▶ _WORK REQUIRED_
Show each line of the listing that contains the string "menu", copied in full.

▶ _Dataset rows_
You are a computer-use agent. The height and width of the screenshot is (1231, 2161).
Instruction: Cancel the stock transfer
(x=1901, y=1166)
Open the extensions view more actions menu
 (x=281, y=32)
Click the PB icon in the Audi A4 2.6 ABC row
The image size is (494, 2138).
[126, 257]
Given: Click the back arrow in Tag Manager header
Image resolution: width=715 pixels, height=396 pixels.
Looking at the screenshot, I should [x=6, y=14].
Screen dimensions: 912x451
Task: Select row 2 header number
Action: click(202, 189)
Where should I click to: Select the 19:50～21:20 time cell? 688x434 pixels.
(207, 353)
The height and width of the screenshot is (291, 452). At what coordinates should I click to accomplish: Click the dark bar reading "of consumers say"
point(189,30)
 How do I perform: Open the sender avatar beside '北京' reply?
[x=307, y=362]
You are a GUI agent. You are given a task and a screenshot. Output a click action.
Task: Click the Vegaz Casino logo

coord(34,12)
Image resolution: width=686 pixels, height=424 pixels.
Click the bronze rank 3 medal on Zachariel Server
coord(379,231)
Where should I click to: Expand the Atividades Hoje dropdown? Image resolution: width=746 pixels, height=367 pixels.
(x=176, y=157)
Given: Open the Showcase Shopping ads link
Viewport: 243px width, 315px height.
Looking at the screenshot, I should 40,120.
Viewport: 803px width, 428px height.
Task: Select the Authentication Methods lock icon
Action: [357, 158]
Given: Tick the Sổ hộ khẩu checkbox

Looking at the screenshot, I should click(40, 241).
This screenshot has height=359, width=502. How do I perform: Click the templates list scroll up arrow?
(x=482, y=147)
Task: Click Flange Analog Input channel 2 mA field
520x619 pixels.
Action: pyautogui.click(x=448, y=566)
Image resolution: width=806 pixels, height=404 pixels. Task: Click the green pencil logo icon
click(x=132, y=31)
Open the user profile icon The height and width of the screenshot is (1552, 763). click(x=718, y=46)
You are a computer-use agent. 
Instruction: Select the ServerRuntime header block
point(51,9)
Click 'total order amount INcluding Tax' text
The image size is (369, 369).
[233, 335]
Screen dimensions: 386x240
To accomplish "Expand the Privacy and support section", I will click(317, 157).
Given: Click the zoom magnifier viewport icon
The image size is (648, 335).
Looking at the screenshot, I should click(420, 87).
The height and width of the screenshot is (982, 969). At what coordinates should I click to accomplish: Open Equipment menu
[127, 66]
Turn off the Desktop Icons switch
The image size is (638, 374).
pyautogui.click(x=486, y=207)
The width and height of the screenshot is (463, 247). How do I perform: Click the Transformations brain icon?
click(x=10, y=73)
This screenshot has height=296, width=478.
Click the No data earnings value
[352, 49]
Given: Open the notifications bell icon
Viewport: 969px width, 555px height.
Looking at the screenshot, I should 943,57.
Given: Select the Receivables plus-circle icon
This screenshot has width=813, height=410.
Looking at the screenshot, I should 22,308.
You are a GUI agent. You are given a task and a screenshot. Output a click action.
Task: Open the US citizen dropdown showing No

▶ _PROBLEM SOLUTION_
Open the extensions view more actions menu
The height and width of the screenshot is (982, 969). At what coordinates should I click to accomplish: Open Equipment menu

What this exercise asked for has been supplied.